- Prep: 10 min
- Cook Time: 10 min
- Total: 20 min
- Serving: 8 servings
This wonderful couscous salad is chockfull of delicious flavor and texture. Enjoy it as a main vegetarian dinner meal, or serve it as a side in place of rice and vegetables dishes.
- 1-1/2 cups Couscous
- 1/4 cup Extra Virgin Olive Oil
- 1/4 cup Fresh Lemon Juice, from 1-2 lemons
- 1 pinch Sea salt
- 1 pinch Ground black pepper
- 1/3 cup Fresh Cilantro, rough chopped
- 3 Green Onions, thinly sliced
- 1 Poblano Peppers, seeded & finely diced
- 1 Fennel Bulb, cored & shaved or very thinly sliced
- 4 cups Black Kale, Green chard, Napa cabbage, or other green; shredded
- 1 can Small white beans, rinsed and drained
- 4 ounces Feta Cheese, crumbled
- Prepare the couscous according to package directions.

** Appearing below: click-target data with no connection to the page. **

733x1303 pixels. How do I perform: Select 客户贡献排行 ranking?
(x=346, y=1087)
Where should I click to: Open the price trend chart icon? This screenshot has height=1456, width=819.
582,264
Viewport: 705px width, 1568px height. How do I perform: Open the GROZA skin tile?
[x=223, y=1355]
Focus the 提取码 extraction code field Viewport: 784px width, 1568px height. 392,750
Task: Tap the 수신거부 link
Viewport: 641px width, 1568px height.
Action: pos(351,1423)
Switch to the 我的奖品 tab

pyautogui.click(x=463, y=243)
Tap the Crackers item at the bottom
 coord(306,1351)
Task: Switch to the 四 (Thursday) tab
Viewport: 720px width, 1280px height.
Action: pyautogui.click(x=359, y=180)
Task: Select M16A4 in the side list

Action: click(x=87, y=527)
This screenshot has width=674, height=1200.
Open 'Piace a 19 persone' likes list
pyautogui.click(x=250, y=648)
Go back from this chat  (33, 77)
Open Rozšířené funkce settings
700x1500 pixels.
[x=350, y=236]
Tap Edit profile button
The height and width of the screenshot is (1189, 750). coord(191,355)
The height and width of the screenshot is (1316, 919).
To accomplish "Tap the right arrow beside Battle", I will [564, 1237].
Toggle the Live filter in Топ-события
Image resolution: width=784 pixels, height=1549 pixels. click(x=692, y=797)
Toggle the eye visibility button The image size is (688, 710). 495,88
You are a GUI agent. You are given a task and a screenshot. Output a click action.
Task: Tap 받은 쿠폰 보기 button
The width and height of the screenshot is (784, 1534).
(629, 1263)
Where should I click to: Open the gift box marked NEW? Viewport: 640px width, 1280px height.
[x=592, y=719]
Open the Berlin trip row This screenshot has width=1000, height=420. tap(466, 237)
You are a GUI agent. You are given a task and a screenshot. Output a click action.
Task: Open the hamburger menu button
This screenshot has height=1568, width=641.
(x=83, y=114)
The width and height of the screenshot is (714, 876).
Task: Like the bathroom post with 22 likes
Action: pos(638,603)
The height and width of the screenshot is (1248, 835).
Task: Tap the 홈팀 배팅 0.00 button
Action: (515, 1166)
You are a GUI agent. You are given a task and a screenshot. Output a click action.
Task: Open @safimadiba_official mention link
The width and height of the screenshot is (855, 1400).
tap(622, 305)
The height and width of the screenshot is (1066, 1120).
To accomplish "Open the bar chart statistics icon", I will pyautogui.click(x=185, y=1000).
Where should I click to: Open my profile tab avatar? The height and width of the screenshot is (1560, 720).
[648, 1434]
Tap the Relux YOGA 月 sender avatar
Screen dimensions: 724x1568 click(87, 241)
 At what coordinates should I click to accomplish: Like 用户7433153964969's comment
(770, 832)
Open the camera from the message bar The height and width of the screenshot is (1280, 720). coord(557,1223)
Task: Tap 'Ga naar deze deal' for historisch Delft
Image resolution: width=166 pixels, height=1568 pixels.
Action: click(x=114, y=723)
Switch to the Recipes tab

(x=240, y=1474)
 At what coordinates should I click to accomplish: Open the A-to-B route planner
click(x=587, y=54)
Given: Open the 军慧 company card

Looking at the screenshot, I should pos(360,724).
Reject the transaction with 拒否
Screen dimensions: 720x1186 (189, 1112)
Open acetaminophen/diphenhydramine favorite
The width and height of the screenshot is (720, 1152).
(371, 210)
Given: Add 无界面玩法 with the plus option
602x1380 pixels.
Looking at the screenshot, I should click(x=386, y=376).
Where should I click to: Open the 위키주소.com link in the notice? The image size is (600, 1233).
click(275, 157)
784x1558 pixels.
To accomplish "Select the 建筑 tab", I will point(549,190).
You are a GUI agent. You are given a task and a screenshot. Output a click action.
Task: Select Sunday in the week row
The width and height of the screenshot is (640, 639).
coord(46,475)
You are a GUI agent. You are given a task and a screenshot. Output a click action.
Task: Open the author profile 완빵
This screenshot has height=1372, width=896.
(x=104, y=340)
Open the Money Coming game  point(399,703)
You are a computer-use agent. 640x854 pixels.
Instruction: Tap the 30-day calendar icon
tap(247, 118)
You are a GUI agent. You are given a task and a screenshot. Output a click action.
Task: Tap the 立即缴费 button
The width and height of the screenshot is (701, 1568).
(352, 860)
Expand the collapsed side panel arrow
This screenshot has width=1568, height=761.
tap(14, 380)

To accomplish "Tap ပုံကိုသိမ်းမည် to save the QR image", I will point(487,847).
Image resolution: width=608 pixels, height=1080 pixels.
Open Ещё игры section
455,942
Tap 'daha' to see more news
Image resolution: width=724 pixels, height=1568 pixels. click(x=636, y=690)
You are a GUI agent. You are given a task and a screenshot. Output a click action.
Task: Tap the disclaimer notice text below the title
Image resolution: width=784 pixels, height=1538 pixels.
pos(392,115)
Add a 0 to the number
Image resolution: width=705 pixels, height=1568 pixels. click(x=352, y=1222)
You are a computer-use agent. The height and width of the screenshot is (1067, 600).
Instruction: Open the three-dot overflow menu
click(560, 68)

- In the meantime, place the lemon juice, olive oil and a pinch of salt and pepper into a small bowl and whisk vigorously until blended.
- Put the cooked couscous, fennel, kale, cilantro, green onion, peppers and beans into a large salad bowl. Pour in the dressing and then gently toss to combine. Serve the salad topped with the crumbled feta.